Après quatre jours de voyage, les 700 survivants des 5500 âmes qui erraient à Aushwitz-Blechhammer arrivent dans le camp de Buchenwald. C’est là que les SS empêchent Joseph, mourant, d’aller plus loin. Henri lui promet qu’ils se reverront. Ce ne sera pas le cas. Après presque 37 mois d’enfer aux côtés de son père, Henri est seul. Définitivement seul. La vie au camp est morne. Pas de travail, peu de vivres. Les jours, les semaines, les mois défilent lentement jusqu’au 11 avril 1945. En s’époumonant, des détenus par centaines accourent alors vers l’arrière du camp où était situé Henri. Ils hurlent du reste de leurs forces : « Venez vite, le camp vient d’être libéré, les Américains sont là ! ». Les cris de joie se mêlent aux pleurs. Henri apprend que peu avant l’arrivée des Américains, les communistes avaient pris le contrôle de l’entrée du camp affaibli suite à la fuite du commandant et d’une majeure partie de ses troupes. Dans la joie de la libération, il ne put réprimer sa tristesse. Son père n’avait pas la chance de vivre ces événements à ses côtés. Mais à l’aube de ses 19 ans, c’est en homme libre qu’il rejoint cette foule en liesse pour franchir les portes de son 10e et dernier camp. Henri est au début d’une nouvelle vie.
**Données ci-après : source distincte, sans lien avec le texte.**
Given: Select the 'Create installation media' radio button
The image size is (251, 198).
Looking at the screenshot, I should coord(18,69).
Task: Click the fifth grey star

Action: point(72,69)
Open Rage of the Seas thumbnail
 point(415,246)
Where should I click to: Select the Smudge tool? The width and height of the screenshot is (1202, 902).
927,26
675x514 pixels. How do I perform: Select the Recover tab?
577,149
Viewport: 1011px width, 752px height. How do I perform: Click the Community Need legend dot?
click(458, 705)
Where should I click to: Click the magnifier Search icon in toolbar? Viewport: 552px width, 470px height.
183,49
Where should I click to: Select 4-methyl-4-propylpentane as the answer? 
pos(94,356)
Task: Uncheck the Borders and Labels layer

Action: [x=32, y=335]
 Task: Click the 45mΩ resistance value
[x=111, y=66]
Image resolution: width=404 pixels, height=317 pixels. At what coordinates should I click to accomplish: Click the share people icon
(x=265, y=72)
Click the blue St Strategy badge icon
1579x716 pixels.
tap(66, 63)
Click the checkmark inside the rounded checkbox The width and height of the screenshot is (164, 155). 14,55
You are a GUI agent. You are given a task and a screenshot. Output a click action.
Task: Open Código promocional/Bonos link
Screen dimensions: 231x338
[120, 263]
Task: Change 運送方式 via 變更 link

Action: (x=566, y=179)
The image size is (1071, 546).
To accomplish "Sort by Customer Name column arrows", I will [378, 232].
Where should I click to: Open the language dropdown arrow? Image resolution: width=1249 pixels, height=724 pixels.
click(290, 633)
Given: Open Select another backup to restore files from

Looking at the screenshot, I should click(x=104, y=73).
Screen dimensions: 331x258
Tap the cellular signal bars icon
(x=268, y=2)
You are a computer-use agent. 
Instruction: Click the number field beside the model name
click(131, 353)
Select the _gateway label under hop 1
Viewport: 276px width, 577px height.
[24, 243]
A son retour à Bruxelles, Henri Kichka, désormais orphelin, doit soigner un début de tuberculose. Il mettra plusieurs années à se remettre physiquement du traumatisme concentrationnaire. Après avoir reconstruit sa vie, il commence à témoigner à partir des années 1990. Au total, il racontera son histoire 550 fois dont de nombreuses fois dans des écoles et il accompagnera à 44 reprises des jeunes visiter le camp d’Auschwitz. En 2005, il publie ses mémoires intitulées : « Une adolescence perdue dans la nuit des camps ». Ce samedi 25 avril, Henri Kichka nous a quittés à l’âge de 94 ans, six jours après avoir donné son ultime témoignage pour Radio Judaïca.